Этот совершенно верно указанный недостаток (так как сущность литературного таланта в том и состоит, чтобы с наименьшими затратами выражения, в широком смысле слова, произвести наибольшее впечатление на читателей) происходит отчасти от спешки в работе, отчасти и от других причин. Дело в том, что талант Достоевского – талант совсем особенный, исключительный. Владеть им он так и не научился до конца жизни. Это талант неровный, вспыльчивый, раздражительный, до последней степени нервный и капризный. Чтобы написать простое письмо, Достоевскому нужно было вдохновение, иначе у него и двух строк не выходило. Свои темы он брал сразу, приступом, одним размахом рисовал самые сложные свои типы (например, Иван Карамазов, Раскольников, Свидригайлов), а не подбирался к ним исподтишка, понемногу. Великий мастер психологического анализа, Достоевский совсем не был мастером в детальной живописи. Он не мог так возиться, так разглядывать, так разрезать по частям своих героев, как Толстой; не умел так вырисовывать их, как Тургенев; но он, как никто, умел жить с ними, страдать с ними, мучиться и волноваться. Созерцательности в нем не было ни на йоту, оттого-то творчество так истощало его.
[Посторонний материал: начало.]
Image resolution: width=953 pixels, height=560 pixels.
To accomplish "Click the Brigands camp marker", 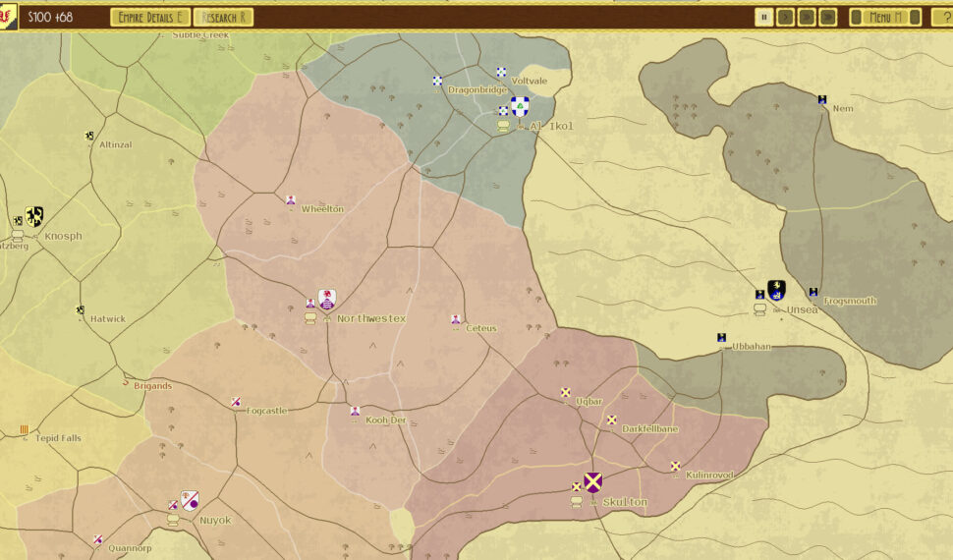I will (x=125, y=382).
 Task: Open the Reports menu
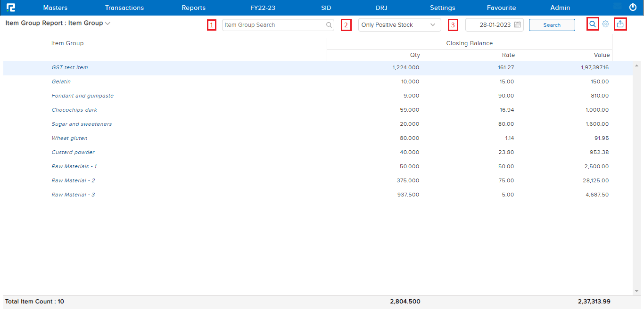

В то время как Гончаров смотрит на жизнь удивительно умным, понимающим и в то же время удивительно сытым взглядом, Достоевский – весь нервы, весь напряжение, весь мука и томление. Когда Толстой стоит перед вами, вперив свой испытующий гениальный взгляд в самую глубину души человеческой, творя суд над правым и неправым с медлительностью все испытавшего и все постигшего гения, Достоевский или проклинает, или благословляет, с любовью или с ненавистью, но всегда со страстью. Отсюда эта страстность, нервность, неровность таланта, это вечное клокотание в груди, мучительно любящей, мучительно ненавидящей.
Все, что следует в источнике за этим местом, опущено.